Made Whole Again

By W. Knox Richardson

    Former President Bill Clinton said recently on CNN's "Larry King Show" as a nation we are "far from making whole again" the victims of Hurricane Katrina.

    A fundamental principle of civil tort litigation -- such as personal negligence or physical battery -- attempts to make an injured party "whole" again.  The law seeks to put the person back into the same position as they were prior to the injury or wrong comitted against them.  Compensation for almost any loss -- be it physical, emotional or economic -- uses money as a means to achieve this objective. 

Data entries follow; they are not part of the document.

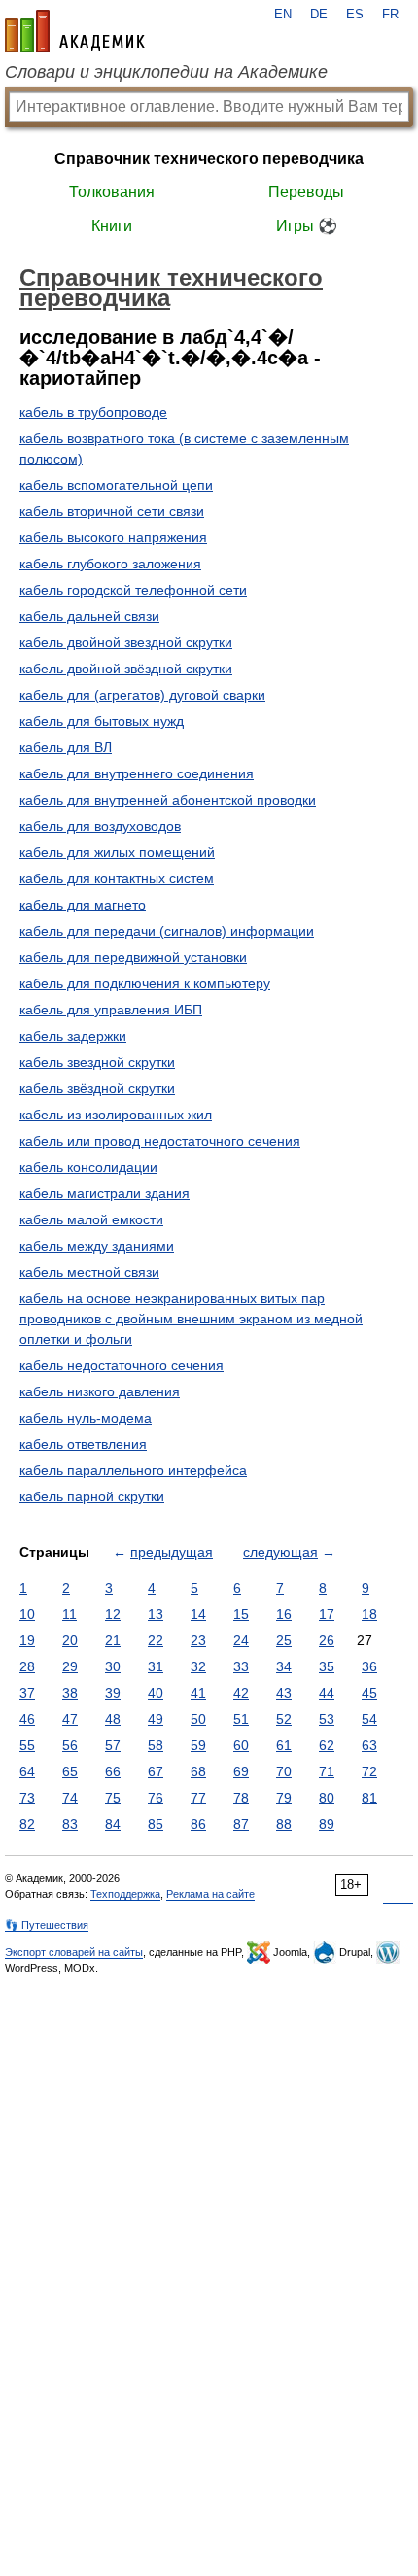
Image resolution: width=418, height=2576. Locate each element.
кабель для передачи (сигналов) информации (166, 931)
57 (113, 1745)
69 (241, 1771)
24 (241, 1640)
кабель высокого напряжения (113, 537)
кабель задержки (72, 1036)
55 (27, 1745)
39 (113, 1692)
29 (70, 1666)
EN (283, 14)
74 (70, 1797)
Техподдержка (125, 1894)
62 (326, 1745)
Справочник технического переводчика (209, 159)
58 (155, 1745)
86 (198, 1824)
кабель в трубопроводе (93, 412)
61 (284, 1745)
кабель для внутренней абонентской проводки (167, 799)
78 (241, 1797)
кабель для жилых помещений (117, 852)
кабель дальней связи (89, 616)
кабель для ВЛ (65, 747)
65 (70, 1771)
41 (198, 1692)
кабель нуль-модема (85, 1417)
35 (326, 1666)
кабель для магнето (82, 904)
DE (319, 14)
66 (113, 1771)
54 (369, 1719)
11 (69, 1614)
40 (155, 1692)
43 (284, 1692)
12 (113, 1614)
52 (284, 1719)
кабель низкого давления (99, 1391)
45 (369, 1692)
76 (155, 1797)
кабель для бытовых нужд (101, 721)
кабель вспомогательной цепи (116, 485)
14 (198, 1614)
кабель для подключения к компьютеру (144, 983)
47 (70, 1719)
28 (27, 1666)
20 (70, 1640)
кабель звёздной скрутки (97, 1088)
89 (326, 1824)
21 (113, 1640)
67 (155, 1771)
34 (284, 1666)
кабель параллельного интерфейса (133, 1470)
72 (369, 1771)
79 (284, 1797)
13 (155, 1614)
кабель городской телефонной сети (133, 590)
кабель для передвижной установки (133, 957)
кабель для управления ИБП (110, 1009)
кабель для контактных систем (116, 878)
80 (326, 1797)
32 (198, 1666)
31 (155, 1666)
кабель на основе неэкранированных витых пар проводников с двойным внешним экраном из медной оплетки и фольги (191, 1318)
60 (241, 1745)
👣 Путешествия (46, 1925)
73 (27, 1797)
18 (369, 1614)
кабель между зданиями (96, 1246)
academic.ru (75, 31)
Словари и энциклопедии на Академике (166, 72)
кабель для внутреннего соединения (136, 773)
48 (113, 1719)
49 (155, 1719)
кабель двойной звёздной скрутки (125, 668)
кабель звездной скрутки (97, 1062)
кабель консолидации (88, 1167)
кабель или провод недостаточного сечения (159, 1141)
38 (70, 1692)
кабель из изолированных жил (115, 1114)
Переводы (306, 192)
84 (113, 1824)
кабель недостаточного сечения (121, 1365)
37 (27, 1692)
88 (284, 1824)
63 (369, 1745)
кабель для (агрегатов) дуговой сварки (142, 695)
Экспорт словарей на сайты (74, 1952)
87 (241, 1824)
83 (70, 1824)
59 (198, 1745)
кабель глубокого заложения (110, 563)
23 (198, 1640)
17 (326, 1614)
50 (198, 1719)
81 (369, 1797)
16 (284, 1614)
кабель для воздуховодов (100, 826)
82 (27, 1824)
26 (326, 1640)
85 (155, 1824)
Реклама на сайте (210, 1894)
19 (27, 1640)
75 (113, 1797)
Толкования (112, 192)
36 (369, 1666)
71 (326, 1771)
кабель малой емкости (91, 1219)
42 (241, 1692)
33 (241, 1666)
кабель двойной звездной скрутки (125, 642)
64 (27, 1771)
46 (27, 1719)
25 (284, 1640)
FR (390, 14)
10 (27, 1614)
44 (326, 1692)
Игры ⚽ (306, 226)
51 (241, 1719)
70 (284, 1771)
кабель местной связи (89, 1272)
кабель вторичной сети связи (111, 511)
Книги (111, 226)
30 (113, 1666)
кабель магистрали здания (104, 1193)
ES (355, 14)
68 (198, 1771)
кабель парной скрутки (91, 1496)
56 (70, 1745)
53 (326, 1719)
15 (241, 1614)
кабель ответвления (83, 1444)
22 (155, 1640)
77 (198, 1797)
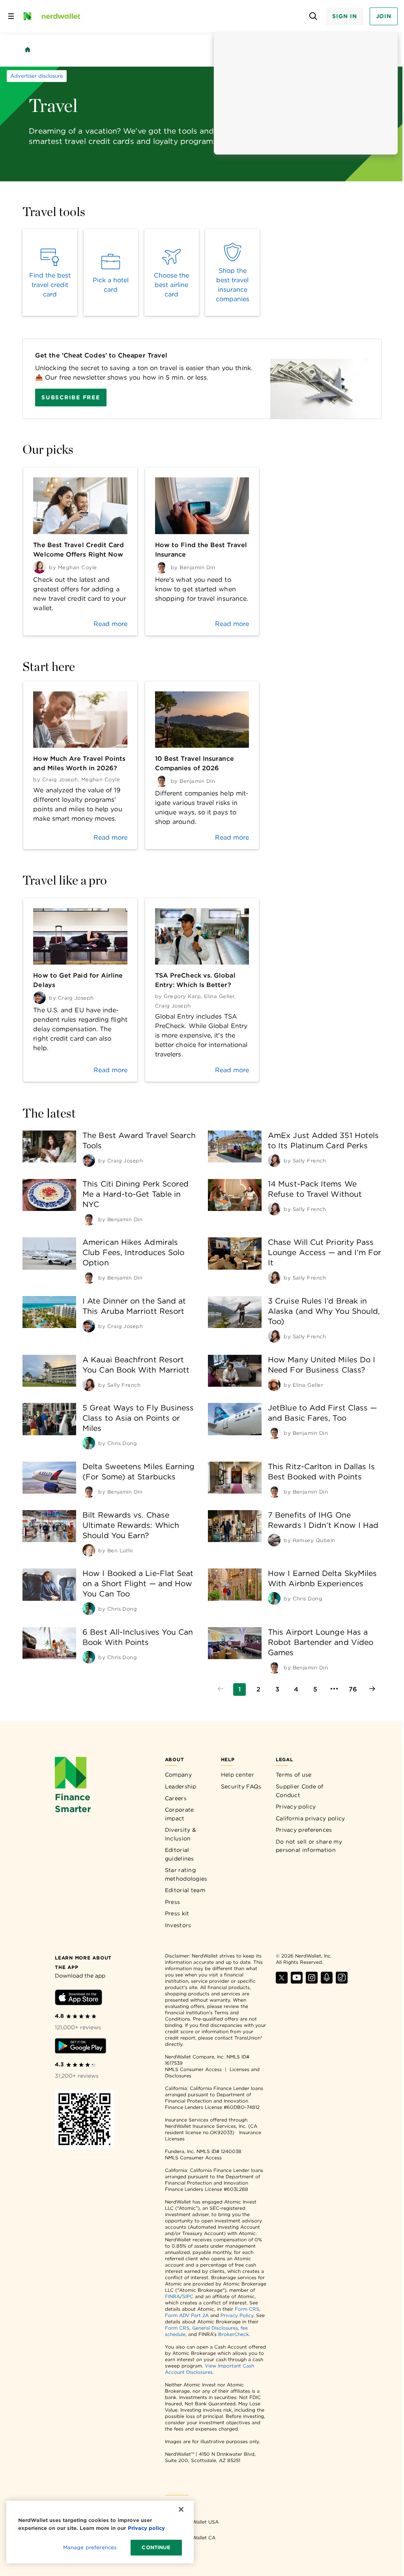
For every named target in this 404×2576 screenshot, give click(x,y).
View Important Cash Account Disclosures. (209, 2369)
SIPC (187, 2296)
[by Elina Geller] (274, 1384)
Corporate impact (179, 1814)
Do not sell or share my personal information (309, 1845)
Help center (237, 1774)
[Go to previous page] (220, 1689)
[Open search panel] (313, 16)
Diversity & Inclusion (180, 1834)
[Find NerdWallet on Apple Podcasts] (327, 1981)
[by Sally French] (274, 1160)
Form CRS (247, 2309)
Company (178, 1774)
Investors (178, 1925)
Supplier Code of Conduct (300, 1790)
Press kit (177, 1913)
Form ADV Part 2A (187, 2315)
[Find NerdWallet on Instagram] (312, 1981)
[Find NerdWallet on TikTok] (342, 1981)
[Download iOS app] (78, 1998)
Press (172, 1902)
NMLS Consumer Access (193, 2069)
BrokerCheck (233, 2334)
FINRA (172, 2296)
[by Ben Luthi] (88, 1550)
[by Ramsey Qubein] (274, 1540)
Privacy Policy (237, 2315)
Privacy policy (296, 1806)
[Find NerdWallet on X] (282, 1981)
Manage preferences (89, 2547)
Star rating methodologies (186, 1874)
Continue (156, 2547)
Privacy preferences (304, 1830)
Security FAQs (241, 1786)
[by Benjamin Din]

    The idea that a person who suffers the loss of a limb in a traffic accident can be made whole through financial compensation is known as a legal fiction, but it is all we can do under our system of jurisprudence.   We can't literally put a person back together into one piece, so we give them money instead.

    The same fiction is now being applied to the victims of Hurricane Katrina.  The federal government and various states will intercede in those cases where a victim was underinsured, primarily those persons in the lowest income brackets.  The reality is those individuals and families had very little to begin with.  In fact, 26 percent of those families who lost their homes were already unemployed and enjoying some kind of government assistance.  Making them whole goes well beyond compensation and is actually putting them in a better position than they were prior to the storm.  Just having three meals a day and a safe place to sleep at night may be a vast improvement over their previous living conditions.

    The question becomes:  it is now the responsibility of the American People to help facilitate a massive redistribution of wealth in an attempt not just to make someone whole but actually compensate them for injustices inflicted upon them by systematic racial and economic discrimination, inadequate employment and education opportunities and institutional bigotry?  And if the answer is yes, what is the price we will all pay and where do we draw the line?  Why not take all poor and underprivileged people and resituate them.  Why only victims of any given natural or man-made disaster?  Why not all poor or disadvantaged people?

    Man is not responsible for the wrath of nature.  You can't sue God in court for the damages caused by hurricanes, earthquakes or tsunamis.  But through taxes and other forms of forced payments, we are all paying the price of making someone whole again.  If God caused this havoc, why shouldn't God's representatives on earth be compelled to pay for the damages?  We all ask for his forgiveness.  Maybe we should ask for just a bit more.

W. Knox Richardson is the Editor and Publisher of the Oahu Island News.  He holds a Juris Doctor degree from Saratoga University School of Law.